The Jerusalem Institute for Strategy and Security

Amidror of JISS: But let’s keep ‘cautious’ Nasrallah around; ‘He lives in a basement, why eliminate him?’

The Jerusalem Post, 19.02.2020

The IDF will eventually need to destroy Hezbollah, former national security council chief Maj. Gen. (ret.) Yaakov Amidror said on Wednesday.

At the same time, he vehemently rejected a suggestion from an audience member that the IDF carry out a targeted killing of Hezbollah leader Hassan Nasrallah.

Speaking at a panel before the Conference of Presidents of Major American Jewish Organizations in Jerusalem, Amidror (who is also a fellow at the Jerusalem Institute for Strategy and Security) said that, “there is no way to balance Hezbollah [within Lebanon]. If we don’t want them to get precise weaponry in the future, we will have to find a solution to the existence of this beast in Lebanon.”

“How and when, I don’t have a good answer.

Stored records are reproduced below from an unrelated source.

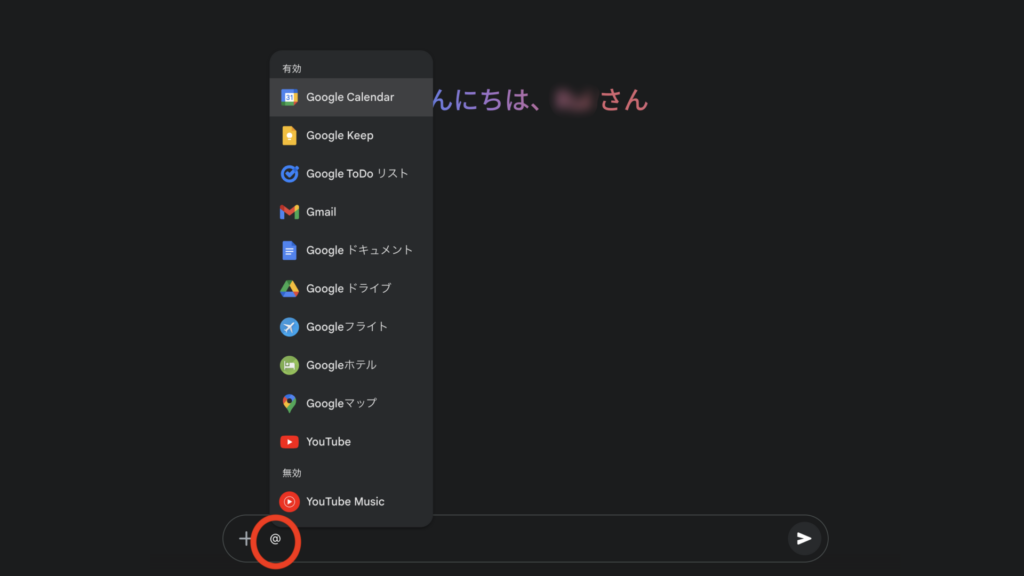The height and width of the screenshot is (576, 1024).
Task: Click the Googleマップ pin icon
Action: [x=289, y=403]
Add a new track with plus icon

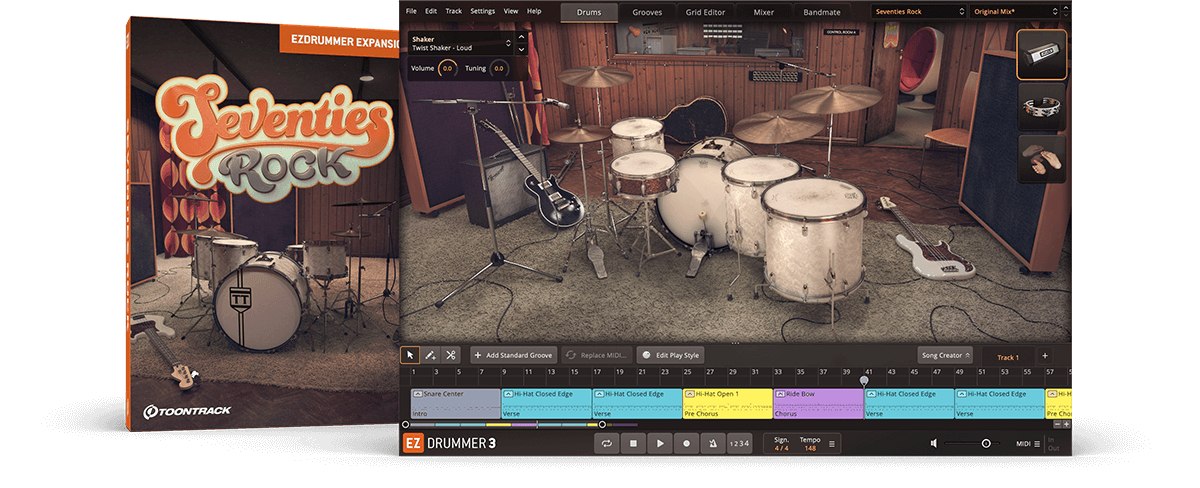1045,356
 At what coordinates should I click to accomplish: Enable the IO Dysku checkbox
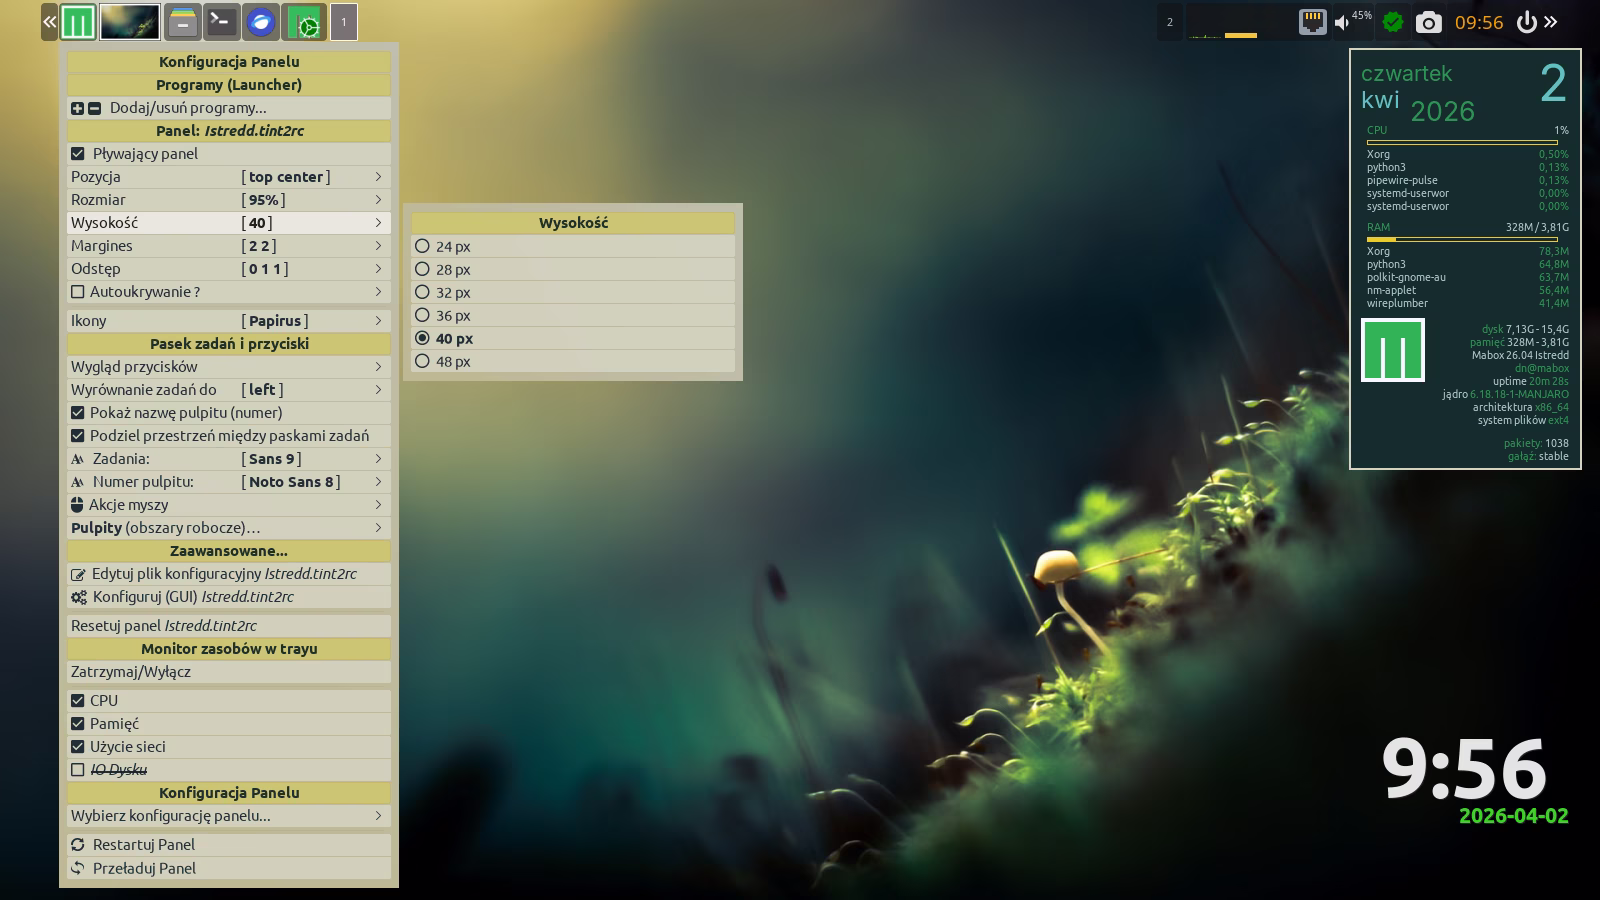point(78,770)
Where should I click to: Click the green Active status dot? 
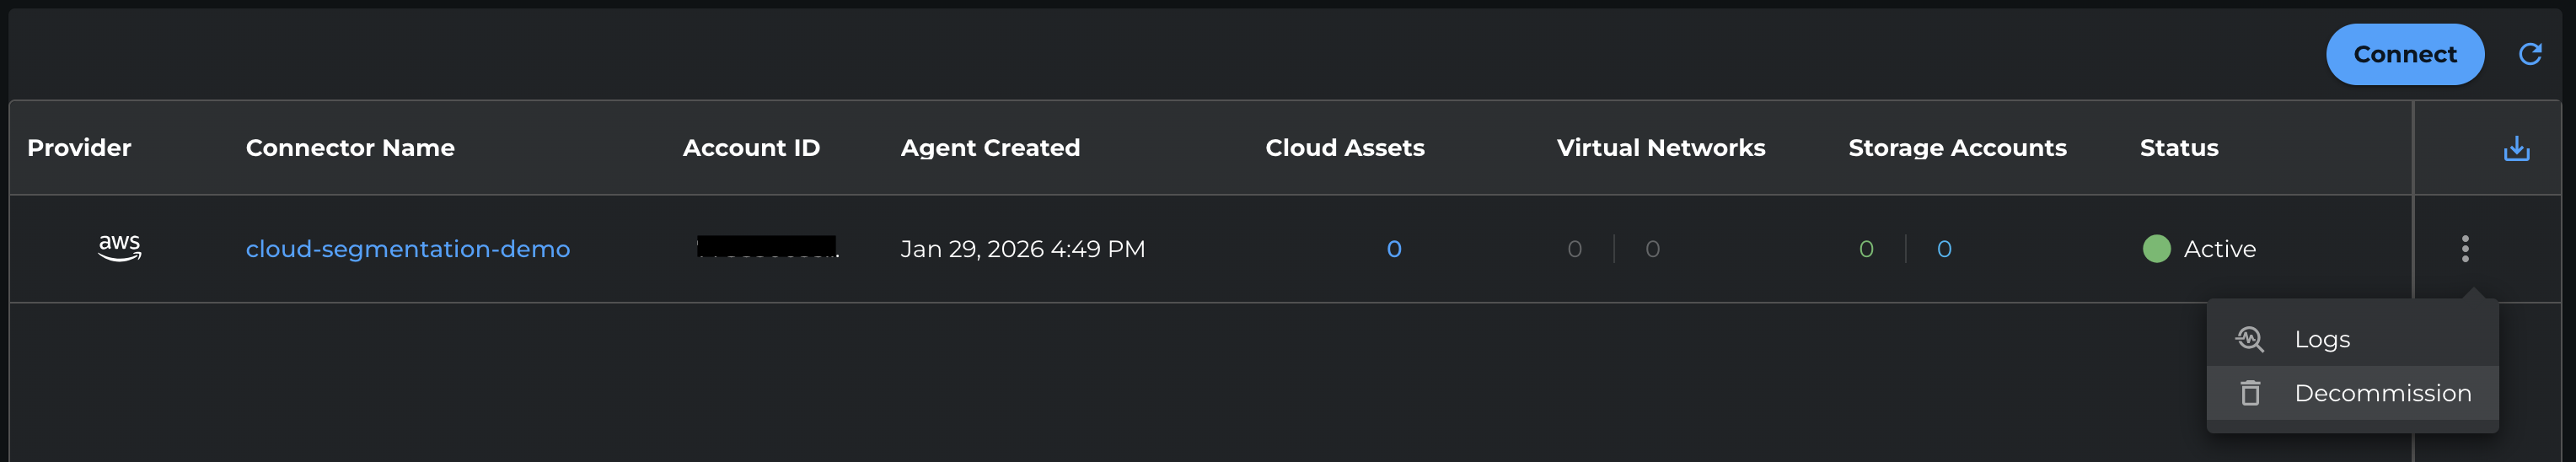click(x=2156, y=248)
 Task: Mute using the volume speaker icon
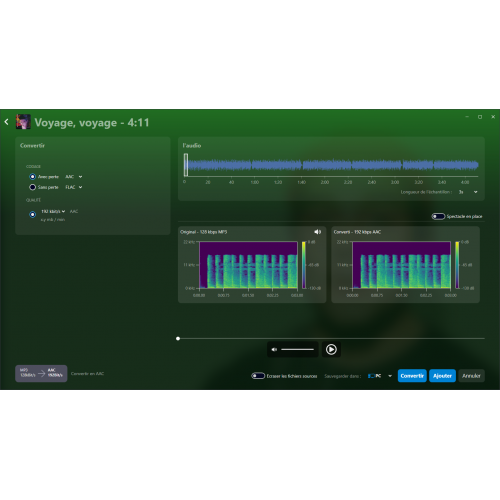[274, 349]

But we need to remember their over 100,000 rockets can reach everywhere from the nuclear reactor in Dimona to Kiryat Shimona in the North… In the end we will need to destroy Hezbollah by force,” he said.

However, Amidror’s aggressive perspective on Hezbollah does not extend to its leader.

With the panel universally supporting the US targeted killing of Iran Islamic Revolutionary Guards Corp Quds Force chief Qassem Soleimani on January 3, an audience member asked how come Israel was not doing the same to Nasrallah.

The former national security council chief responded, “Nasrallah is the most cautious leader in the Middle East – why eliminate him? He understands the situation. He is living in a basement and is not going out. He is having a very positive role now” in preventing the outbreak of a larger war with Israel.

Moreover, Amidror added that Israel had tried this with Hezbollah before and failed when it assassinated Nasrallah’s predecessor Abbas al-Musawi.

Amidror said that “Hezbollah found a good successor” – many historians argue that Hezbollah became a far bigger threat to Israel under Nasrallah than it had been under al-Musawi – meaning that killing al-Musawi might have made things worse and killing Nasrallah might also.